* _YOUR TASK_:
Retype all of the data that follows, line for line.

* _SOURCE MATERIAL_:
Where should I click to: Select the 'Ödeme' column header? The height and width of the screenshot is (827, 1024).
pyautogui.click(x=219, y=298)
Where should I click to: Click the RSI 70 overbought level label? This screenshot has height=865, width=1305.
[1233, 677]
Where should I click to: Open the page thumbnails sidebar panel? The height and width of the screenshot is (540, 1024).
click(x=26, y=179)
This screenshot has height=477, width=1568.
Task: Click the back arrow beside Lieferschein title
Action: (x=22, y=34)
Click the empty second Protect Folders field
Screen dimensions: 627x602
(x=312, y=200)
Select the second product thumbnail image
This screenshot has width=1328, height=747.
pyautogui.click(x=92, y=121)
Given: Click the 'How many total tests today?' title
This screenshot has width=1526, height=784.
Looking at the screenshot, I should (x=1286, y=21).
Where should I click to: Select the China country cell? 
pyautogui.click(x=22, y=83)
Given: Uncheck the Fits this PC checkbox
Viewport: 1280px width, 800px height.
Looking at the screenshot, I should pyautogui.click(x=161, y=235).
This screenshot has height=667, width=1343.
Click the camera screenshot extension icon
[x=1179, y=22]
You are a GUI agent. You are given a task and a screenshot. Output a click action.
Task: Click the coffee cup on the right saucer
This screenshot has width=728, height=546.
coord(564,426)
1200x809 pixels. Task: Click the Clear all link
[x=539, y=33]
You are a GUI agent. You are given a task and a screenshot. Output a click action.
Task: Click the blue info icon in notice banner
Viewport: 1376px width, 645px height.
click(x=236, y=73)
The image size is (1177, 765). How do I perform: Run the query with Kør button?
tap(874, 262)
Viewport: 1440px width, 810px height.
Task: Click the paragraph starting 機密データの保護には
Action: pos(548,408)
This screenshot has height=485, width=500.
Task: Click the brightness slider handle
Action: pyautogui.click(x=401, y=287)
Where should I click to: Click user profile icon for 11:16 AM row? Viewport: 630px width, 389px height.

* _PROBLEM SOLUTION_:
Where should I click to: Select the 'Ödeme' column header? The height and width of the screenshot is (827, 1024).
pyautogui.click(x=219, y=298)
Where should I click to: Click the RSI 70 overbought level label? This screenshot has height=865, width=1305.
[1233, 677]
Where should I click to: Open the page thumbnails sidebar panel? The height and width of the screenshot is (540, 1024).
click(x=26, y=179)
This screenshot has height=477, width=1568.
Task: Click the back arrow beside Lieferschein title
Action: (x=22, y=34)
Click the empty second Protect Folders field
Screen dimensions: 627x602
(x=312, y=200)
Select the second product thumbnail image
This screenshot has width=1328, height=747.
pyautogui.click(x=92, y=121)
Given: Click the 'How many total tests today?' title
This screenshot has width=1526, height=784.
Looking at the screenshot, I should (x=1286, y=21).
Where should I click to: Select the China country cell? 
pyautogui.click(x=22, y=83)
Given: Uncheck the Fits this PC checkbox
Viewport: 1280px width, 800px height.
Looking at the screenshot, I should pyautogui.click(x=161, y=235).
This screenshot has height=667, width=1343.
Click the camera screenshot extension icon
[x=1179, y=22]
You are a GUI agent. You are given a task and a screenshot. Output a click action.
Task: Click the coffee cup on the right saucer
This screenshot has width=728, height=546.
coord(564,426)
1200x809 pixels. Task: Click the Clear all link
[x=539, y=33]
You are a GUI agent. You are given a task and a screenshot. Output a click action.
Task: Click the blue info icon in notice banner
Viewport: 1376px width, 645px height.
click(x=236, y=73)
The image size is (1177, 765). How do I perform: Run the query with Kør button?
tap(874, 262)
Viewport: 1440px width, 810px height.
Task: Click the paragraph starting 機密データの保護には
Action: pos(548,408)
This screenshot has height=485, width=500.
Task: Click the brightness slider handle
Action: pyautogui.click(x=401, y=287)
Where should I click to: Click user profile icon for 11:16 AM row? Viewport: 630px width, 389px height.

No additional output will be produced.